La portée de ces objectifs a fait en sorte que les tribunaux ont tendance à [traduction] « ne pas circonscrire les avenues de l’interrogatoire préalable, mais plutôt à les élargir » (Henderson v. Mercantile Trust Co. (1922), 52 O.L.R. 198, dans la décision Violette  v. Wandlyn Inns Ltd.). Cependant, il ne fait aucun doute aussi que l’interrogatoire préalable ne devrait jamais se transformer en un interrogatoire à l’aveuglette général.

 

Dans la décision Harris v. The Queen, 2001 DTC 5322, la Cour fédérale, Section de première instance, a mentionné que :

 

L’expression « recherche à l’aveuglette » a généralement été utilisée pour décrire une demande non sélective de production de documents, dans l’espoir d’y trouver des renseignements utiles.

 

(Paragraphe 45)

 

L’avocat ne sera pas autorisé à poser une question dans le seul espoir qu’elle débouche sur une enquête plus vaste.

 

[19]  Il faut se rappeler que, en me prononçant sur la pertinence de ces questions, je le fais sans pouvoir examiner toute la preuve que le juge du fond aura devant lui. En tant que juge des requêtes, je n’ai entendu, de la part de l’avocat de chacune des parties, que quelques heures d’observations se rapportant aux questions en cause. Je crois donc que les questions seront pertinentes si elles sont raisonnables et si l’on peut dire qu’elles intéressent les points litigieux. Dans la décision Baxter , le juge en chef adjoint Bowman a mentionné au paragraphe 13b) :

 

Le juge des requêtes ne doit pas remettre en question le pouvoir discrétionnaire en examinant minutieusement chaque question ou en demandant à l’avocat de la partie interrogée de justifier chaque question ou d’expliquer sa pertinence.

 

Le juge des requêtes ne doit pas non plus :

 

[…] chercher à imposer son opinion au sujet de la pertinence au juge qui entend l’affaire en excluant des questions qu’il estime non pertinentes, mais que ce dernier, dans le contexte de la preuve dans son ensemble, pourrait considérer comme pertinentes; (alinéa 13c) de la décision Baxter ).

 

[20]  Les commentaires du juge Hugessen, dans la décision Bande de Montana c. Canada (1re inst.), [2000] 1 C.F. 267, au paragraphe 5, sont à propos et doivent être gardés à l’esprit dans l’examen d’une requête comme celle‑ci :

 

[…] Il est tout à fait approprié pour la Cour d’adopter une démarche libérale face à l’étendue des questions pouvant être posées au cours de l’interrogatoire préalable puisqu’une erreur qui serait commise en autorisant des questions non appropriées peut toujours être corrigée par le juge présidant l’instruction qui décide ultimement de toutes les questions ayant trait à l’admissibilité de la preuve; par ailleurs, toute erreur qui restreindrait indûment l’étendue de l’interrogatoire préalable peut mener à de graves problèmes ou même à des injustices au cours de l’instruction.

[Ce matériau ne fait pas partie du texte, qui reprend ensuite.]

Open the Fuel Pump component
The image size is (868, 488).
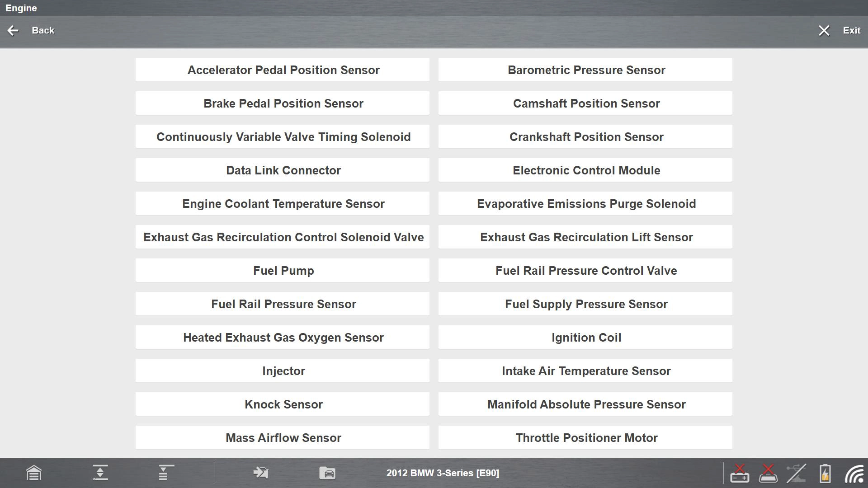pos(283,270)
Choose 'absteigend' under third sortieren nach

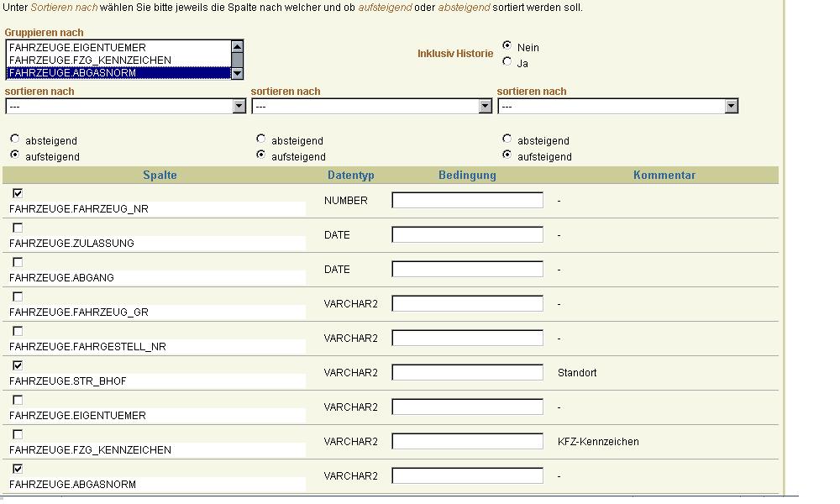[x=507, y=139]
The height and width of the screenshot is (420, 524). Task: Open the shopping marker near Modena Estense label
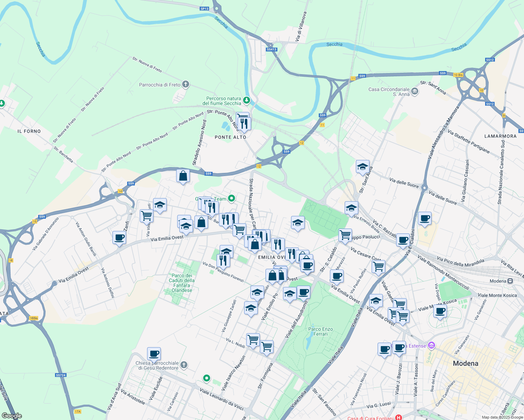431,346
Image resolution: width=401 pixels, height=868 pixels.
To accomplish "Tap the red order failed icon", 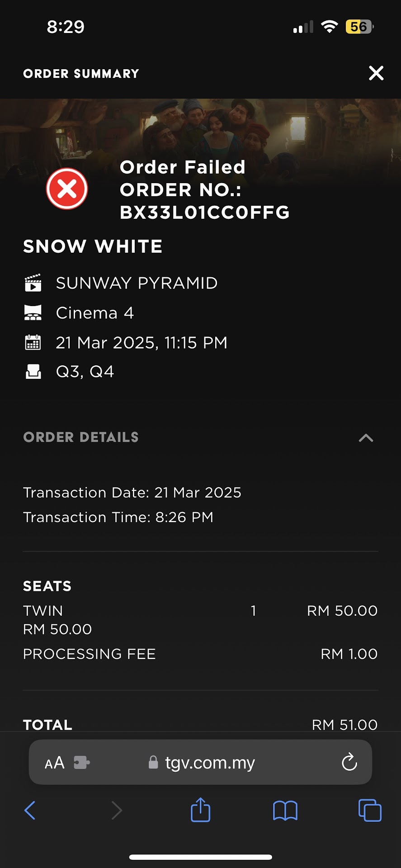I will pyautogui.click(x=67, y=189).
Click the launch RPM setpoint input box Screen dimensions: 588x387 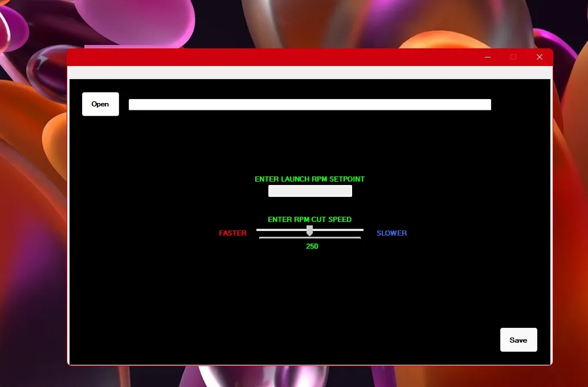point(309,191)
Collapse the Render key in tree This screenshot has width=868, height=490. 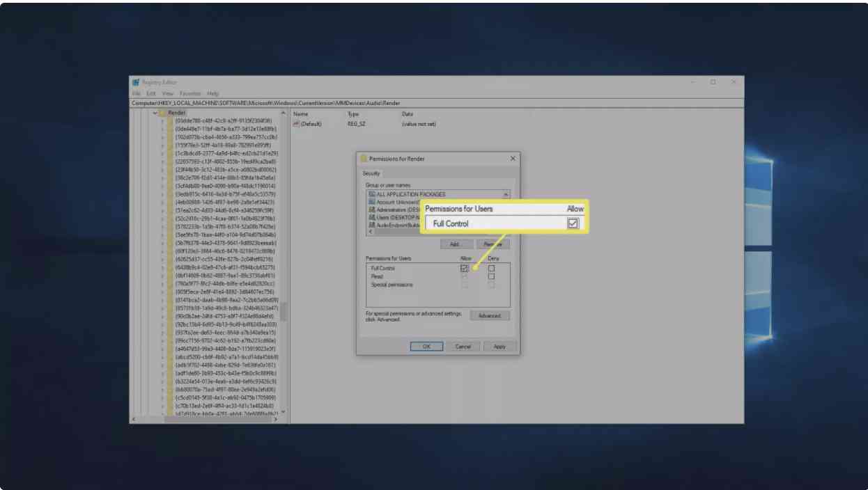click(x=155, y=113)
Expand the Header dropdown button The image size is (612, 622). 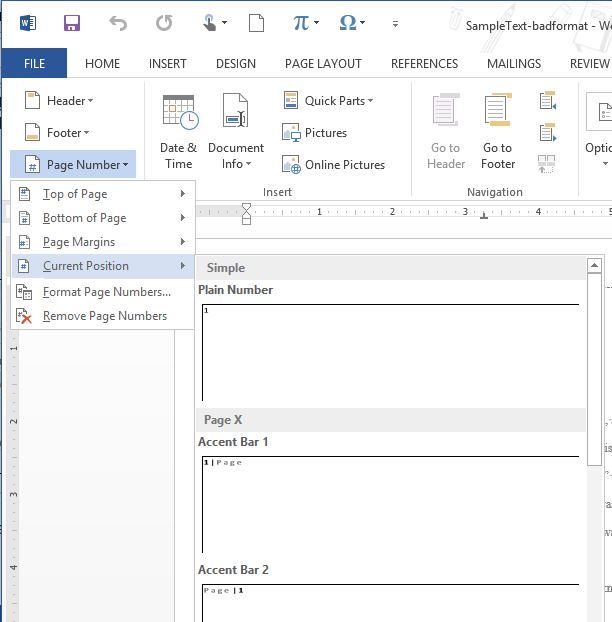pos(59,101)
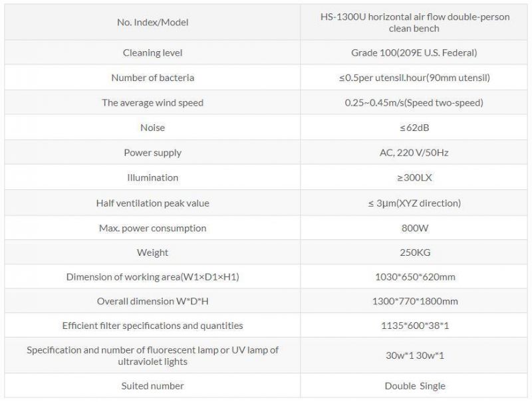
Task: Select the 800W power consumption value
Action: click(414, 228)
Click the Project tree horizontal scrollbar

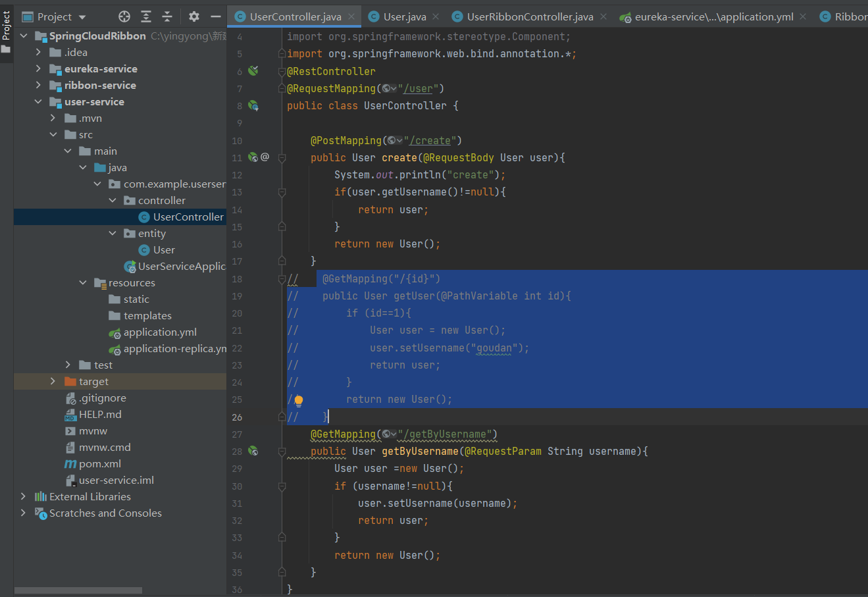point(78,590)
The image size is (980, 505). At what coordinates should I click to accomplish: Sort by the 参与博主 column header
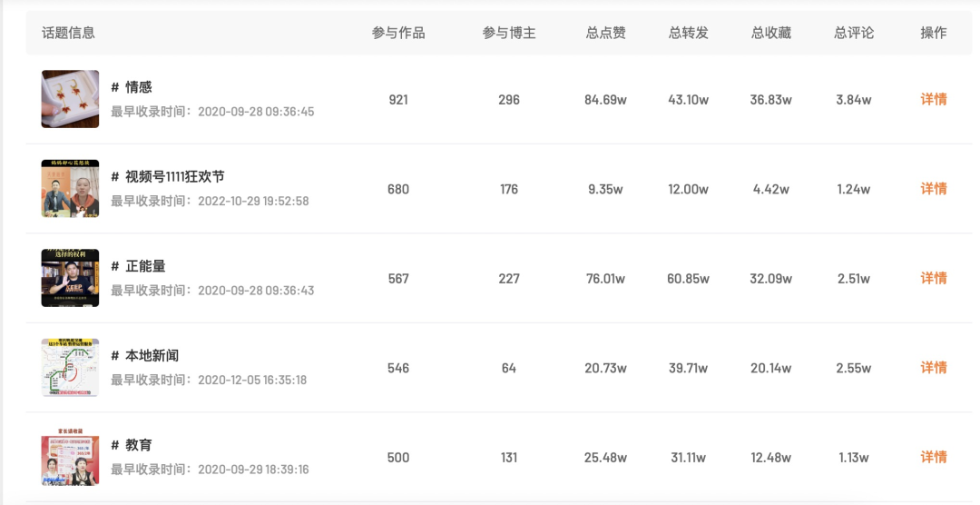click(x=509, y=33)
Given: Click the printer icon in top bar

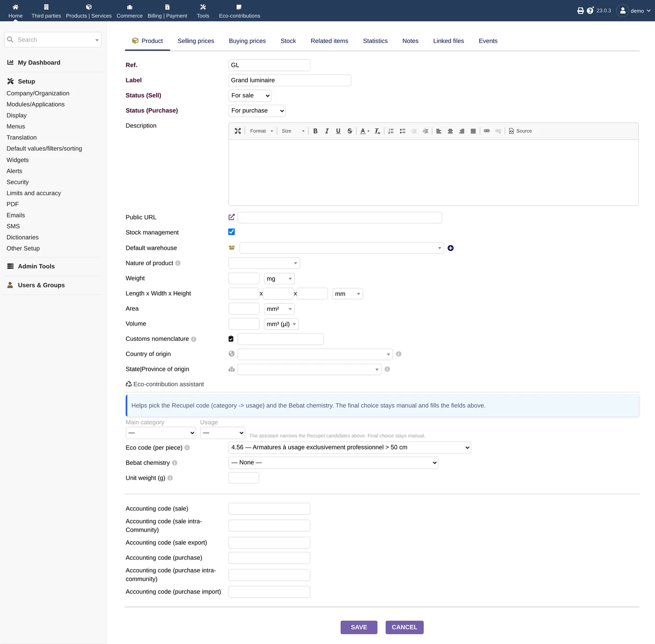Looking at the screenshot, I should pos(581,10).
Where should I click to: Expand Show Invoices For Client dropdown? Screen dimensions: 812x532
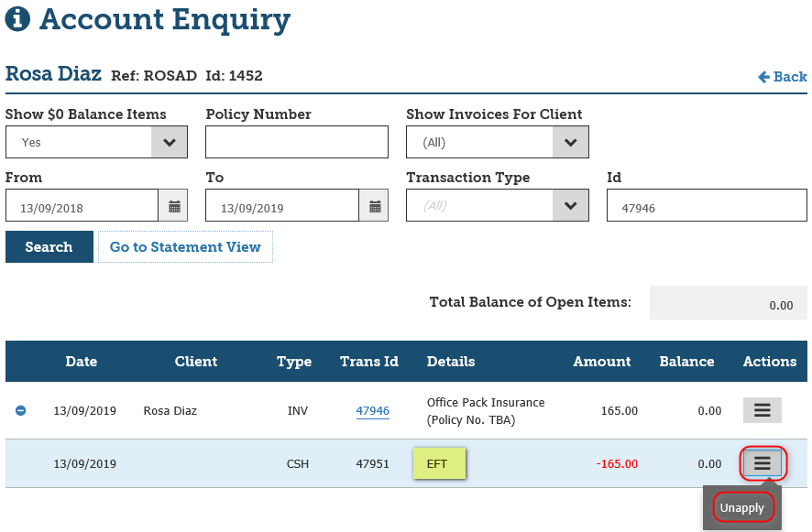tap(570, 143)
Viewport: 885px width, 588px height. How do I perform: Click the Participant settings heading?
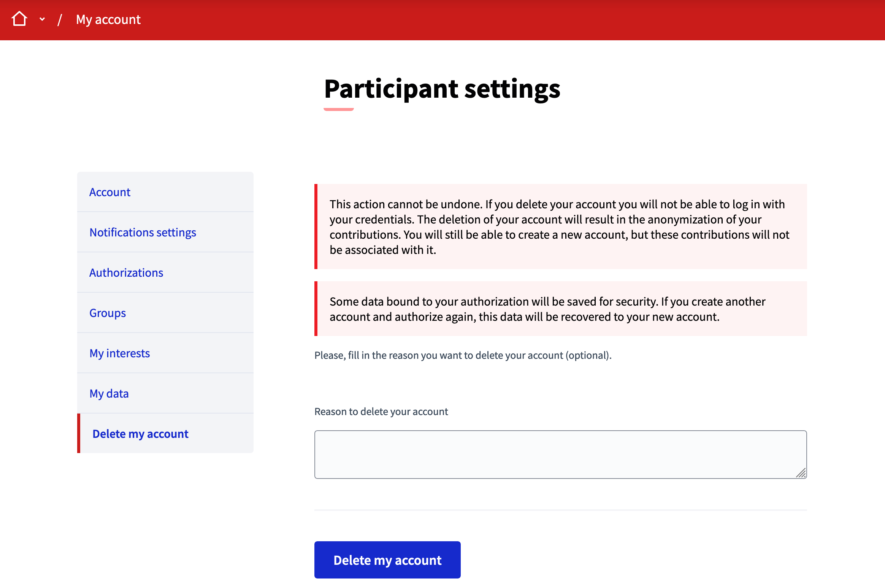(x=442, y=89)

(Non souligné dans l’original.)

 

Un avocat ne doit donc pas être empêché de poser une question simplement parce que cette question « peut, isolément, sembler non pertinente » (paragraphe 12 de la décision Baxter ). Une question ne sera cependant pas justifiée si elle porte « sur le raisonnement suivi par le ministre ou par ses fonctionnaires pour établir une cotisation » (paragraphe 60(10) de la décision Kossow ).

 

[21]  Pour résumer, le juge en chef adjoint Christie (son titre à l’époque) a mentionné ce qui suit dans la décision Shell Canada Limited v. The Queen, 97 DTC 247, à la page 249 :

 

  Dans le jugement 569437 Ontario Inc. v. The Queen, 94 DTC 1922 (C.C.I.), voici ce qui est dit à la page 1923 :

  [...] il est à noter que le paragraphe 95(1) des Règles de la Cour canadienne de l’impôt (procédure générale) (« les Règles générales ») exige que la personne interrogée au préalable réponde, soit au mieux de sa connaissance directe, soit sur la foi de renseignements qu’elle tient pour véridiques, aux questions légitimes qui se rapportent à une question en litige en l’instance. Il est également fait mention de l’affaire Sydney Steel Corp. v. Ship Omisalj et al., [1992] 52 F .T.R. 144, dans laquelle le juge MacKay, de la Section de première instance de la Cour fédérale, a dit ceci, à la page 147 :

  Les avocats des parties conviennent que le critère relatif au bien‑fondé d’une question posée dans le cadre d’un interrogatoire préalable est moins rigoureux que le critère relatif à l’admissibilité de la preuve au procès, et que le critère qu’il convient d’appliquer est de savoir si les renseignements sollicités par une question peuvent être pertinents aux points qui, au stade de l’interrogatoire préalable, sont litigieux dans les actes de procédure déposés par les parties. Comme les défendeurs l’ont indiqué, c’est le juge suppléant d’appel Norris qui a énoncé ce critère dans l’arrêt McKeen and Wilson Ltd. v. Gulf of Georgia Towing Co. Ltd. et al., [1965] 2 R.C.É. 480, à la page 482 :

[traduction] [...] les questions auxquelles on s’oppose peuvent porter sur des points pertinents aux litiges soulevés dans les conclusions écrites. C’est tout ce que les défendeurs doivent démontrer. Il appartient au savant juge de première instance de décider si elles sont ou non pertinentes et admissibles au procès.

[…]

[…] En premier lieu, la norme concernant la pertinence des questions posées au stage de l’interrogatoire préalable a une portée plus étendue que celle qui s’applique à l’instruction. En second lieu, les questions posées à l’interrogatoire préalable peuvent être légitimes, étant donné que la question de l’admissibilité et celle de l’importance à accorder à la preuve à l’instruction relèvent du juge du procès.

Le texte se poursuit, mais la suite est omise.